Cribb edited six newspapers and magazines, and received over thirty journalism awards. He moved to science communication and became the director of national awareness for the Australian national scientific organisation, CSIRO.

=== Advocacy ===
Cribb is an outspoken advocate for adopting global solutions to the ten megathreats described in his books, in ways that make none of them worse. He argues these threats constitute the greatest existential emergency humans have ever faced in their million years on the planet. Attempting to solve these threats one at a time will not work, he warns.

In his books, Cribb also calls for:

1. a stewards of the earth program to rewild and repair damaged natural ecosystems globally;
2. a new human right not to be poisoned;
3. an earth standard currency;
4. a global truth commission;
5. the right of all humans to inhabit a non-poisoned world; and
6. a world plan to save humanity.

In a 2018 interview to Vision.org, Cribb said that humanity faces multiple existential threats, which require holistic solutions rather than isolated fixes. He advocated for collective action, stressing the importance of political engagement and consumer choices in shaping global outcomes. Cribb stressed the disproportionate investment in warfare over essential needs like food security and urged a shift towards prioritizing peace and sustainability. Calling for a reevaluation of societal beliefs and values, Cribb urged the exercise of both wisdom and foresight in addressing looming crises.

During the same year, Cribb gave an interview to Nora Young for her show Spark on CBC Radio One. Cribb discussed the centralized nature of the global food distribution system and highlighted how a few corporations control the food trade. He described the detrimental effects of this centralization, including poor diets, vulnerable food chains, and environmental degradation caused by unsustainable farming practices. Cribb also talked about food waste at various stages of the supply chain, from transportation to consumer habits, pointing out the inefficiencies and lost nutrients. He also outlined his vision for a sustainable food system, which includes regenerative farming, urban food production, and deep ocean aquaculture.

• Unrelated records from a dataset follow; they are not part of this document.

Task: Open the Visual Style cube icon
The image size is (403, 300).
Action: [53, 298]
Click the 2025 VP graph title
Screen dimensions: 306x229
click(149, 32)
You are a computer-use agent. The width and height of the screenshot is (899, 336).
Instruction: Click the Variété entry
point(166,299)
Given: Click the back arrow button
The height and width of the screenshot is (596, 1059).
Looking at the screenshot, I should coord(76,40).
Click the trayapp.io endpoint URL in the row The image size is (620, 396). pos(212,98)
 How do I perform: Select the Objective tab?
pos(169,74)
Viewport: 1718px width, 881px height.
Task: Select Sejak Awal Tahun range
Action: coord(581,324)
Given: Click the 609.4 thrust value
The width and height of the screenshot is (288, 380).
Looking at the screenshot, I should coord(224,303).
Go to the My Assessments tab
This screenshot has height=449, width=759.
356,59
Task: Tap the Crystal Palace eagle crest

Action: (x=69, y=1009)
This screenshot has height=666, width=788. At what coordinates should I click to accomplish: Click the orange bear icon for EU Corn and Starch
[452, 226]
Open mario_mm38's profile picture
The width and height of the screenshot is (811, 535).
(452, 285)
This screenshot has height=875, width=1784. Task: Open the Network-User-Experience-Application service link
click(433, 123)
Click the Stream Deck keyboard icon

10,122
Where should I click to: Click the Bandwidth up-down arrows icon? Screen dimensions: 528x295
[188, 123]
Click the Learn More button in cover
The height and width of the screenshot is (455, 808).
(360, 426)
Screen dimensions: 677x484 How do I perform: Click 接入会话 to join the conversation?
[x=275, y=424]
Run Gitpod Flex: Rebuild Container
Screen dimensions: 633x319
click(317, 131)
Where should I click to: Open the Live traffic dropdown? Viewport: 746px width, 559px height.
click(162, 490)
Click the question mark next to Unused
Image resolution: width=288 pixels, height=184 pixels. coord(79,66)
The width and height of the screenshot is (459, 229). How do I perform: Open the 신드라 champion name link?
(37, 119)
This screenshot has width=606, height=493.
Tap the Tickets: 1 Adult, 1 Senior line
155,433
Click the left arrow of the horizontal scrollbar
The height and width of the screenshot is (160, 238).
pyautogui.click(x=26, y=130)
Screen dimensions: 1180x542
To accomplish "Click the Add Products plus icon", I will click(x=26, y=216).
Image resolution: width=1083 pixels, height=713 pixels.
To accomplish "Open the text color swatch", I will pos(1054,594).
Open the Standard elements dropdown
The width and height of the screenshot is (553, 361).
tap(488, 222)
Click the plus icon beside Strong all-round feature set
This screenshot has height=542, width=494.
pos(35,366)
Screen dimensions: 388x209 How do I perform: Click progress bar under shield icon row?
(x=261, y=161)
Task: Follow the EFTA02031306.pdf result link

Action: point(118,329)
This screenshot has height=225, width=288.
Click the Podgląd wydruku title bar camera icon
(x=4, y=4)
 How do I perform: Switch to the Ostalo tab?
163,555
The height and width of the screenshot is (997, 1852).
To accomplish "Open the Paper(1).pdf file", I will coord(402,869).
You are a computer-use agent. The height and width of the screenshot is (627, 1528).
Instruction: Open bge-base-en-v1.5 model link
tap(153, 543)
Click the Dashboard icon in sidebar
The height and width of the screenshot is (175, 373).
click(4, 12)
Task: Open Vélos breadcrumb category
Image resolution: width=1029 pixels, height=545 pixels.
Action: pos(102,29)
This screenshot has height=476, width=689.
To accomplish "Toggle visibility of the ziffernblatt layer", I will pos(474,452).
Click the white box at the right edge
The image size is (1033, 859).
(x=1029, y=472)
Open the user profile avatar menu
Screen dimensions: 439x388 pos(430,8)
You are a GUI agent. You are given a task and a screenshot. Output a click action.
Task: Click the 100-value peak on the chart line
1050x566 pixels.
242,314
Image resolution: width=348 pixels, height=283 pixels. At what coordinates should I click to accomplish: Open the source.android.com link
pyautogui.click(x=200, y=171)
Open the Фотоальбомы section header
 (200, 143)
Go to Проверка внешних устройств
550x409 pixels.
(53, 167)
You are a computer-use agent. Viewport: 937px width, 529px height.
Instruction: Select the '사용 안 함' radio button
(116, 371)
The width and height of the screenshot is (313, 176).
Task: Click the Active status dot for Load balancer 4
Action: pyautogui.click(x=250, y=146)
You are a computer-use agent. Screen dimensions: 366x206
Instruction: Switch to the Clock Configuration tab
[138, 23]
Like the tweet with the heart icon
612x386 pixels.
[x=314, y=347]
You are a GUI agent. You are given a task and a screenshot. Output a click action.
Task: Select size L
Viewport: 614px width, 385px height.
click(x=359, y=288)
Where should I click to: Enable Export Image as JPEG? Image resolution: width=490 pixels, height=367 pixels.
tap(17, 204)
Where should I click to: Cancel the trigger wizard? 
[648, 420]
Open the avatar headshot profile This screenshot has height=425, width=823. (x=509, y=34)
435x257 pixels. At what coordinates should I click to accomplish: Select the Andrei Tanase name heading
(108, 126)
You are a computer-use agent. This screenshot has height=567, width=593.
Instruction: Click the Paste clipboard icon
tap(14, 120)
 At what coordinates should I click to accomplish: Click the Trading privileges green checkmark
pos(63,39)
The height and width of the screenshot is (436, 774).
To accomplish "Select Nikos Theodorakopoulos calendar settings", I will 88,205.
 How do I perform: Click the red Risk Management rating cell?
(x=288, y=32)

==== Council for the Human Future ====
In 2019 he co-founded the Council for the Human Future to raise global awareness of the growing existential crisis, comprising ten catastrophic risks, and help devise solutions to them all. He is a strong proponent of an Earth System Treaty, a universal agreement by all of humanity to act to save both our civilization and the world that sustains it.

==Bibliography==
===Select books===
- Cribb, Julian. How to Fix a Broken Planet. Cambridge University Press, 2023.
- Cribb, Julian. Earth Detox: How and why we must clean up our planet. Cambridge University Press, 2021.
- Cribb, Julian. Food or War. Cambridge University Press, 2019.
- Cribb, Julian. Surviving the 21st century: Humanity's ten great challenges and how we can overcome them. Springer, 2016.
- Cribb, Julian. Poisoned planet: How constant exposure to man-made chemicals is putting your life at risk. Allen & Unwin, 2014.
- Cribb, Julian. The Coming Famine: the global food crisis and what we can do to avoid it. Univ of California Press, 2010.
- Smith, Mark Stafford, and Julian Cribb. Dry times: blueprint for a red land. CSIRO publishing, 2009.
- Hartomo, Tjempaka, and Julian Cribb. Sharing knowledge: A guide to effective science communication. CSIRO Publishing, 2002.
- Cribb, Julian, and Marie Lynch. The White Death. Sydney: Angus & Robertson, 1996.
===Select journal articles===
- Naidu, Ravi, Bhabananda Biswas, Ian R. Willett, Julian Cribb, Brajesh Kumar Singh, C. Paul Nathanail, Frederic Coulon et al. "Chemical pollution: A growing peril and potential catastrophic risk to humanity." Environment International 156 (2021): 106616.
- Chambers, Ian, Jeremy Russell‐Smith, Robert Costanza, Julian Cribb, Sean Kerins, Melissa George, Glenn James et al. "Australia's north, Australia's future: A vision and strategies for sustainable economic, ecological and social prosperity in northern Australia." Asia & the Pacific Policy Studies 5, no. 3 (2018): 615-640.
- Fisher, N. I., A. J. Lee, and J. H. J. Cribb. "A scientific approach to monitoring public perceptions of scientific issues." International Journal of Science Education, Part B 3, no. 1 (2013): 25-51.
- Cribb, Julian HJ. "Food security: What are the priorities?." Food security 3, no. 2 (2011): 123-125.
- Cribb, Julian. "New name needed for unwise Homo?." Nature 476, no. 7360 (2011): 282-282.
- Fisher, N. I., J. H. J. Cribb, and A. J. Peacock. "Reading the public mind: a novel approach to improving the adoption of new science and technology." Australian Journal of Experimental Agriculture 47, no. 11 (2008): 1-10.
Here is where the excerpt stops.